TASK DETAILS: Copy out nothing but the lines from the one holding "Task: View Graham Cluley's avatar photo" through the end of the entries below, exactly as written and without the pictures.

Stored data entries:
——————
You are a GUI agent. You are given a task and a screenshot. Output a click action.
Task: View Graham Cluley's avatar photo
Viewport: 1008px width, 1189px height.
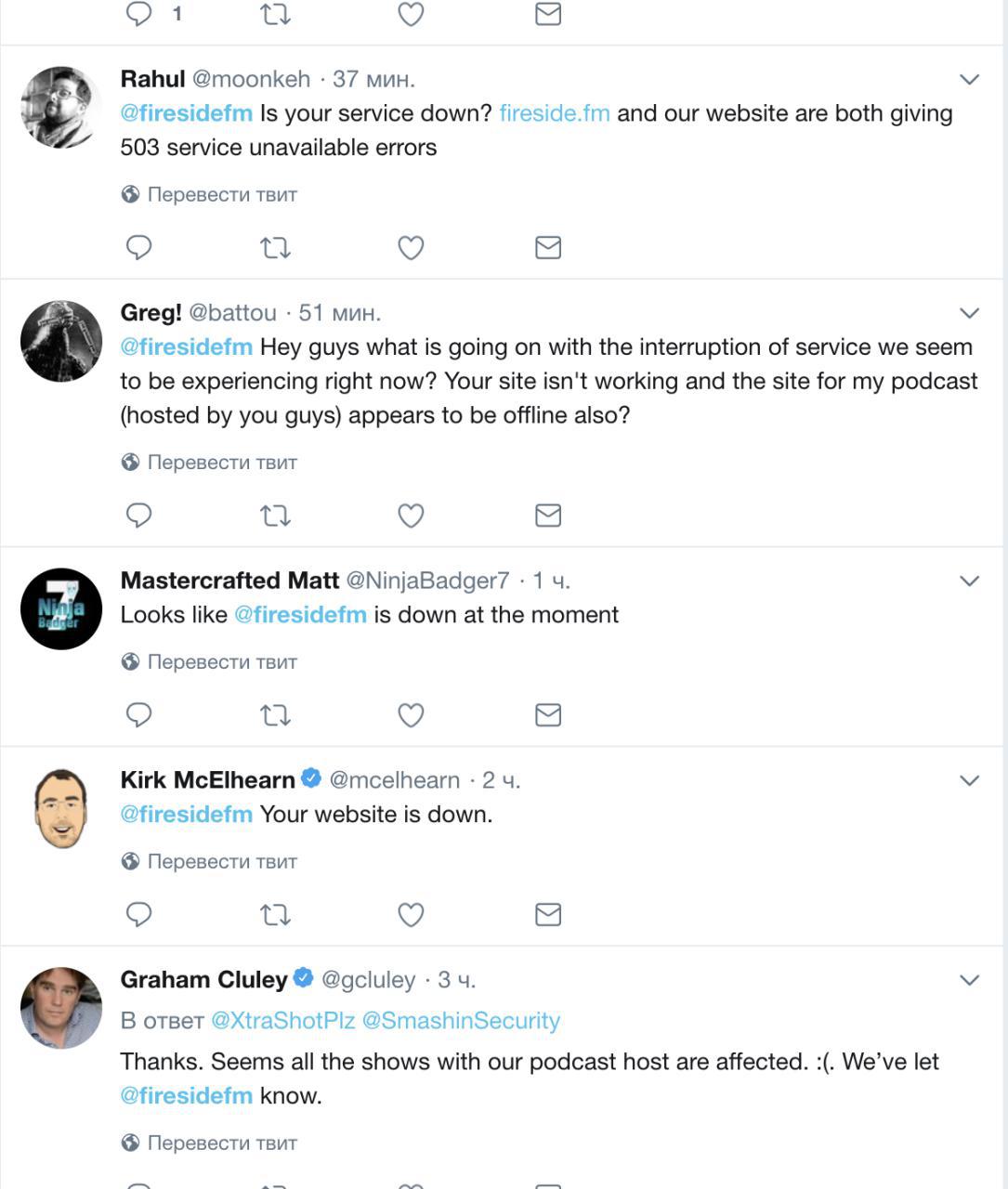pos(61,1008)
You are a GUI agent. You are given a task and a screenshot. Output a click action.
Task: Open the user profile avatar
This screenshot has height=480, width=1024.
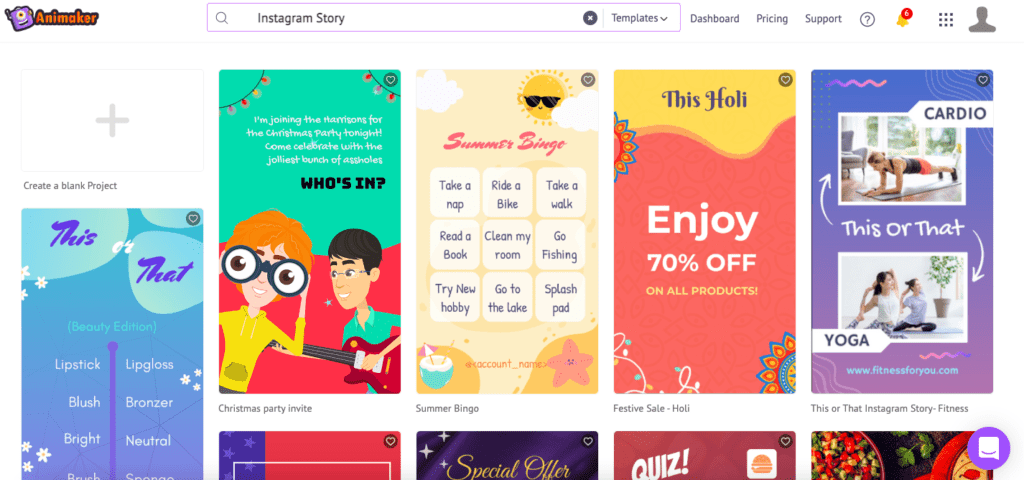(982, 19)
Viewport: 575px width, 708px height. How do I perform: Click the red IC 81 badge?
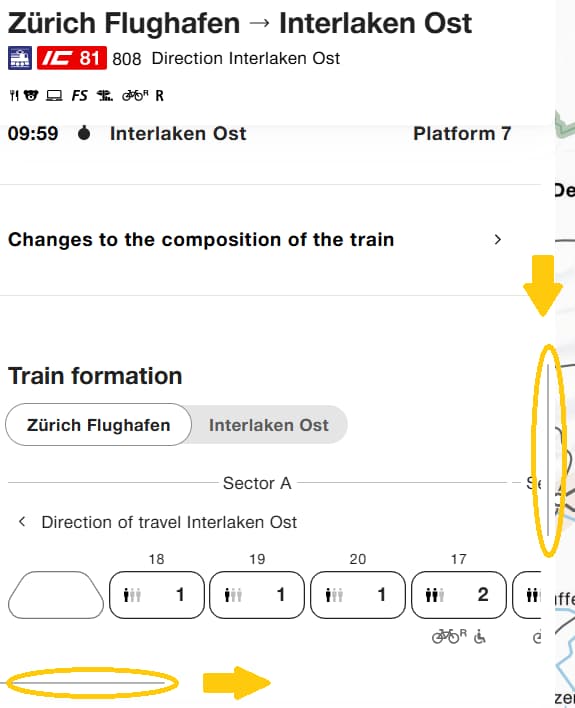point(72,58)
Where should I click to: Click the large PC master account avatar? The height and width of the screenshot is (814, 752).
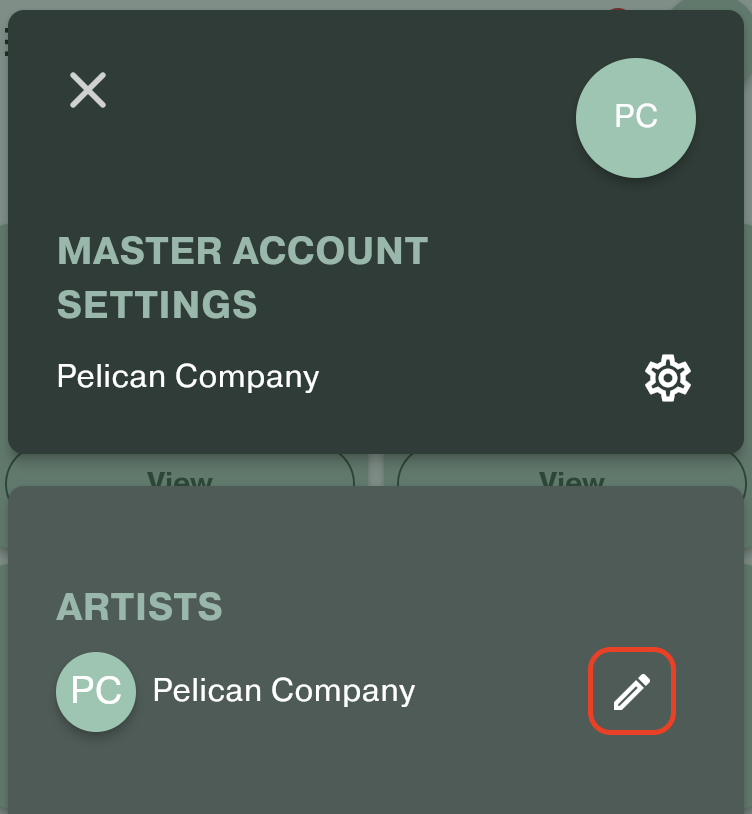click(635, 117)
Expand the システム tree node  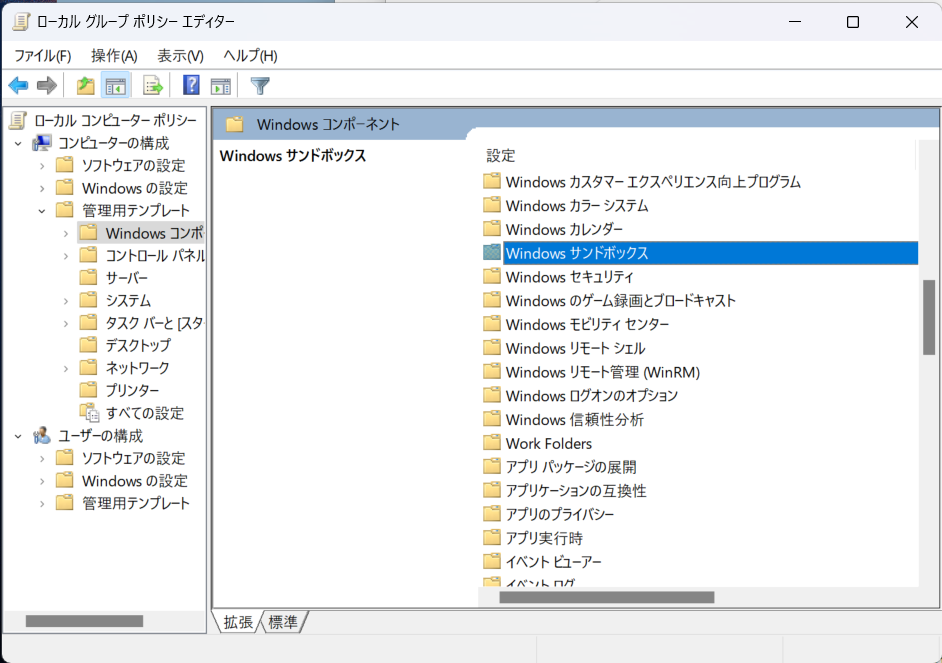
——————
SOLUTION FOR THIS PROBLEM:
Task: View Graham Cluley's avatar photo
Viewport: 1008px width, 1189px height.
pos(61,1008)
You are a GUI agent. You are given a task and a screenshot. Output a click action.
Task: Open the user profile avatar
This screenshot has height=480, width=1024.
(982, 19)
Viewport: 575px width, 708px height. How do I perform: Click the red IC 81 badge?
point(72,58)
Where should I click to: Click the large PC master account avatar? The height and width of the screenshot is (814, 752).
click(635, 117)
Expand the システム tree node  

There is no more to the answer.